>>>>>
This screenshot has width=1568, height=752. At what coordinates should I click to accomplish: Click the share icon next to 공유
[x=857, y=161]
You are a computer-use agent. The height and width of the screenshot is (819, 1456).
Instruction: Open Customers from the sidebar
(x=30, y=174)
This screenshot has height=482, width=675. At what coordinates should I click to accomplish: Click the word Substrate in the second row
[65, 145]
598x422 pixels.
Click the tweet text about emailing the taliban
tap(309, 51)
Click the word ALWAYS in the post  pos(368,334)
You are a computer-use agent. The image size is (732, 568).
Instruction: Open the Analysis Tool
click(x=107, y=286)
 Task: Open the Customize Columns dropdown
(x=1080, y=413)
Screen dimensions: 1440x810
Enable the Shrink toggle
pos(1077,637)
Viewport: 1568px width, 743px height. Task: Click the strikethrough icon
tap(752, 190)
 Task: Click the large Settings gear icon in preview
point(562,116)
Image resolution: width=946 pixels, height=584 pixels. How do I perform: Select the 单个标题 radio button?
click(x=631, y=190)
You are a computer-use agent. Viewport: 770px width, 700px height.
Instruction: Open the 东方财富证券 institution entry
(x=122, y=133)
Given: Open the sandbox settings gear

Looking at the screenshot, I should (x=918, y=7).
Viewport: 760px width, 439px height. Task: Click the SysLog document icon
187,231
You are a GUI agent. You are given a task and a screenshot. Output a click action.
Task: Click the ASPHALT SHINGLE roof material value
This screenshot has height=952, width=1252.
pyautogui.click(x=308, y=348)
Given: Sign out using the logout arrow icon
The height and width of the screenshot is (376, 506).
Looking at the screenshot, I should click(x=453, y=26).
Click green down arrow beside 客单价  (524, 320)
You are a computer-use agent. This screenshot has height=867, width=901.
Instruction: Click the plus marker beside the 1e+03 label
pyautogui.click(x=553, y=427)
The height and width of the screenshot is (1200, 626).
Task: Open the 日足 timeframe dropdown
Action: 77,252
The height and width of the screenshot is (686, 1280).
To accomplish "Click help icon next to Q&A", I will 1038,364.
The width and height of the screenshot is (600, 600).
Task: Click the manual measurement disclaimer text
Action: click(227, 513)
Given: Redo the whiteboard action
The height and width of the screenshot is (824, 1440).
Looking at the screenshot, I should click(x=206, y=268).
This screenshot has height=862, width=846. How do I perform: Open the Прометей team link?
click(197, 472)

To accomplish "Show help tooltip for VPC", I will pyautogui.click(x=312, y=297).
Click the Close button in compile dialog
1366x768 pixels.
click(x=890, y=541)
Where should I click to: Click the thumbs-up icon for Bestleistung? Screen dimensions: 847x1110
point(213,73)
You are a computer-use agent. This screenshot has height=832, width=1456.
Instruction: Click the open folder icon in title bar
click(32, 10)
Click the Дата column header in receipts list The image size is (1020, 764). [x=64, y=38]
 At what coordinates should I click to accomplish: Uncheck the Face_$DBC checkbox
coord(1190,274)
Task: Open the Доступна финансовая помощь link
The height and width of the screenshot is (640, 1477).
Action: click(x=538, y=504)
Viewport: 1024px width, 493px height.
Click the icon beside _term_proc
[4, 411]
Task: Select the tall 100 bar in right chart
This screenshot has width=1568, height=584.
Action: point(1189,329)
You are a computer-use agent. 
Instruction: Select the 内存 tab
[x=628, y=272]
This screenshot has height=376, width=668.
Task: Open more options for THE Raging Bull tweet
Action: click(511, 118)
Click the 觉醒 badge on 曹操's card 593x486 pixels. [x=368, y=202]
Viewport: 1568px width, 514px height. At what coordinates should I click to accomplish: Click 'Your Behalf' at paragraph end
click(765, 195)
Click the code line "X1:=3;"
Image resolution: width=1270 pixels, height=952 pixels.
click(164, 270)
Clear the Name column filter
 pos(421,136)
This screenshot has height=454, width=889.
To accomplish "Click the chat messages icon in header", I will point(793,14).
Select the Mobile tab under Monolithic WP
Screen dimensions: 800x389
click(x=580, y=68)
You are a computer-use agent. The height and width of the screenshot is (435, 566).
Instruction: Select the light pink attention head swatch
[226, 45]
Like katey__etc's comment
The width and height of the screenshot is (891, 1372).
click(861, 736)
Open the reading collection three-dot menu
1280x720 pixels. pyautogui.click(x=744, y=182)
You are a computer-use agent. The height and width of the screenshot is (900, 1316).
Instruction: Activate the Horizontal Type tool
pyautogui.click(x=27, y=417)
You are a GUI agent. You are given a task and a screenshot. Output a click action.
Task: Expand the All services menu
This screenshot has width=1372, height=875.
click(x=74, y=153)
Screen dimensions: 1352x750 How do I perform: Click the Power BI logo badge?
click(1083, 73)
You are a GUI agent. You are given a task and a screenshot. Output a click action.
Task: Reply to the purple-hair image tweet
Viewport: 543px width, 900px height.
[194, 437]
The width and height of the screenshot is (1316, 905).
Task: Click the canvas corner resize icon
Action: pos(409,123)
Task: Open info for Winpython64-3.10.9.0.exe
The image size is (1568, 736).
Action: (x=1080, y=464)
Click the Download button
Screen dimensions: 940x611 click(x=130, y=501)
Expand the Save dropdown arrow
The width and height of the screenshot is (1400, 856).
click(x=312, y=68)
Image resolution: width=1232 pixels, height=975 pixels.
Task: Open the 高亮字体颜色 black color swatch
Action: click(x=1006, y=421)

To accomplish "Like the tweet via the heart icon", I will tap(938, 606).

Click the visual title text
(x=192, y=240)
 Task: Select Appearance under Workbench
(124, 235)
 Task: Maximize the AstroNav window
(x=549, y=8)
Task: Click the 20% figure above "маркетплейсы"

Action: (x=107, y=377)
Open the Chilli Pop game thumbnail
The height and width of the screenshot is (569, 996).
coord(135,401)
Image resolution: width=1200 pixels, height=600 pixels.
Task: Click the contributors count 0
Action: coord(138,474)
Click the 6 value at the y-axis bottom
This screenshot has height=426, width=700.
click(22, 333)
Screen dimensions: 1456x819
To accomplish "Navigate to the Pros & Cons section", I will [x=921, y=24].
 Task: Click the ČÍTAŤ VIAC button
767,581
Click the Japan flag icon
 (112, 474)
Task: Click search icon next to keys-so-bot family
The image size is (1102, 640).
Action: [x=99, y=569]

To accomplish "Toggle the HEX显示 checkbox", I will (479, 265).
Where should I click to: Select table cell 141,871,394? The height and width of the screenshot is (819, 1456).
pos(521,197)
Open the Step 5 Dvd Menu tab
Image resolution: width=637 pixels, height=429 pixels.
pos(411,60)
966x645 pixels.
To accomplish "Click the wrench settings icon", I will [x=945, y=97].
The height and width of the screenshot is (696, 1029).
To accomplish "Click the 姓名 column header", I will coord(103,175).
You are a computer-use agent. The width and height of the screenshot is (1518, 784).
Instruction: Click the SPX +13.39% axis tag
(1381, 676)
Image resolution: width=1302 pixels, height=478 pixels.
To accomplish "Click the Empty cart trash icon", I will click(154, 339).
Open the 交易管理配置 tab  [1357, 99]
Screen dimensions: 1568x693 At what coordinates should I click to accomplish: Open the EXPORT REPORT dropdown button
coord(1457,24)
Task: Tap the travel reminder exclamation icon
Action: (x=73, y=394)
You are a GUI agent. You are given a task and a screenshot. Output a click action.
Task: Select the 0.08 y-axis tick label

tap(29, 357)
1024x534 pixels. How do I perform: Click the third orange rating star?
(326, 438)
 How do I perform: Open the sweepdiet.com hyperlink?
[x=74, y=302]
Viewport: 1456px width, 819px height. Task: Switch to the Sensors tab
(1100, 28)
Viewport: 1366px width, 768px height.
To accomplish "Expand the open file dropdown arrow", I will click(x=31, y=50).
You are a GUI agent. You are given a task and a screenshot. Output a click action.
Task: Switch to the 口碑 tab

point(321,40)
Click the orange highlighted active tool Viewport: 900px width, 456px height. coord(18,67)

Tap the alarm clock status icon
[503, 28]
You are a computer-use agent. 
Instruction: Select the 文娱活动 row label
<<<<<
- Short problem:
Return every line of the entries above that contains the string "under", treating uppercase and lowercase as different.

- Task solution:
Select the Mobile tab under Monolithic WP
 Task: Select Appearance under Workbench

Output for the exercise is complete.